The enterprise relationship system 180 may perform various functions with respect to the service providers and the data associated with the user's unique user ID 215. In an example, the enterprise relationship system 180 may, via the association quantification processing component 186, access, or make a request to, all the service providers' systems of the enterprise for data. The user data may be obtained from one or more of the service providers 10-40, activities data source 50, other data source 60 or the external financial data source 70. Either by accessing the user data via a link to the respective memory coupled to the data source or in response to the request using the user identifier to extract any data related to the user's interaction with the respective service provider, information related to an enterprise user may be received from each of the plurality of operational systems. The other data source 60 may be multiple data sources including external data sources from which the external information, such as commercial data relevant to the enterprise and/or a respective enterprise user may be received. Attributes or parameters may be extracted from each of the respective data sources. For example, attributes 11, 21, 31, 41, 51, 61 and 71 may be enterprise user-related generalized data extracted from the information provided by respective operational systems, such as service providers 10-40, activities data source 50, other data source 60 and external financial data source 70. For example, service provider 10 may be a credit card provider for the enterprise, and the data received from service provider 10 may include attributes 11, which includes credit card-related information, such as a number of accounts, account age, payment history and the like. Other service providers, such as service provider 30 may be directed to credit tracking and may provide attributes 31. The attributes 31 may include enrollment-related generalized data with respect to credit tracking and recent login information.

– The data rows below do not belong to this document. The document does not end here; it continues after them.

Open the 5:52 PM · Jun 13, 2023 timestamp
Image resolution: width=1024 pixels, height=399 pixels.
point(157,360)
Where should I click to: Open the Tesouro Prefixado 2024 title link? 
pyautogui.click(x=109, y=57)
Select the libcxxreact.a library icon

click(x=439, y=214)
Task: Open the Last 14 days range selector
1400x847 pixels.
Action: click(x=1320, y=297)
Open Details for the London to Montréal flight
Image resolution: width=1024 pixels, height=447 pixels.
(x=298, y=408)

The other attributes 21 and 41-71 may also include some data. For example, attributes 51 may include generalized data related, for example, to historical login activities of a user, browser types when accessing information from an enterprise website, the language or languages used when accessing the enterprise website, a browsing history with regard of the enterprise (e.g., content that the user navigated to on the enterprise website), an internet protocol (IP) address of the user's computer, a geo-location of the IP address, or the like. In some examples, the generalized data may be based on information related to one or more of credit card accounts, banking account information, credit-related behavior, credit trending, or loan account information. The data pipeline 200 may process the commercial data received from the external data source for input into the machine learning engine as generalized external data. The attributes 11-71 may be generalized data that is extracted from the respective data sources. The generalized data from the various service providers 10-40, activities data source 50, other data source 60 or external financial data source 70 may be merged based on the unique user ID, for example, in a data structure 220, and combined as a raw data set of generalized data 230.

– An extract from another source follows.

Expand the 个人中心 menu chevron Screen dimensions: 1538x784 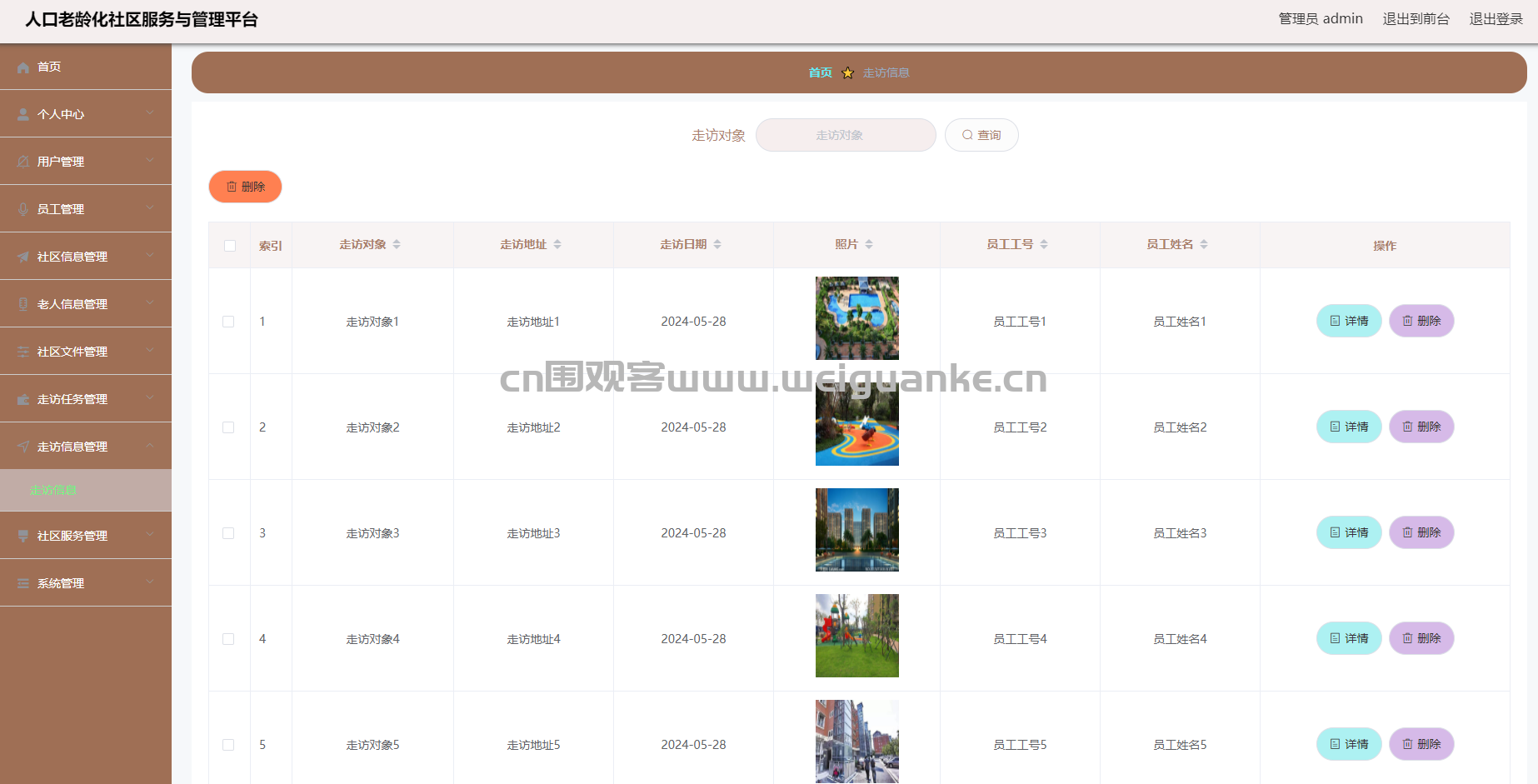150,113
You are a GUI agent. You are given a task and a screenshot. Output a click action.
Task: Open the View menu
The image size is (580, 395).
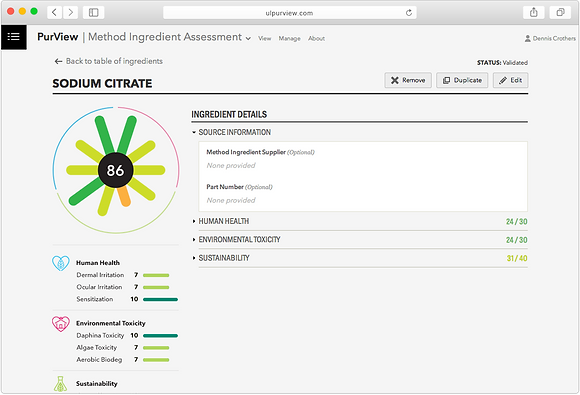coord(264,38)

The generalized data 230 may be preprocessed. For example, data preprocessing 235 may account for omissions in some of the data supplied by a respective service, such as operational system/service provider 10 or the like. For example, the system data may include missing indicators between different lines of business within the same enterprise. For example, an indicator may be a birthdate, an address, a payment history, an income or the like. Due to the missing indicator, an analysis of the customer's accounts across the different lines of business may result in an indication of less than acceptable credit behavior by the customer. If the missing indicator cannot be obtained from the customer's records in other business accounts, the system may analyze other records to locate a group of enterprise users that have account information like the customer being analyzed and may use the similar groups account information to “fill in” any information missing from the customer being analyzed. Alternatively, the system may fill in the missing data with a maximum or minimum value depending upon the importance of the data.

Normalization may also occur as part of the data preprocessing 235 to place the generalized data into a common format (e.g., the same value ranges or the like). In addition to normalization, the preprocessing may also account for omissions in the generalized data, such as missing indicators (e.g., income range, gender, marital status or the like), or missing imputations related to the user.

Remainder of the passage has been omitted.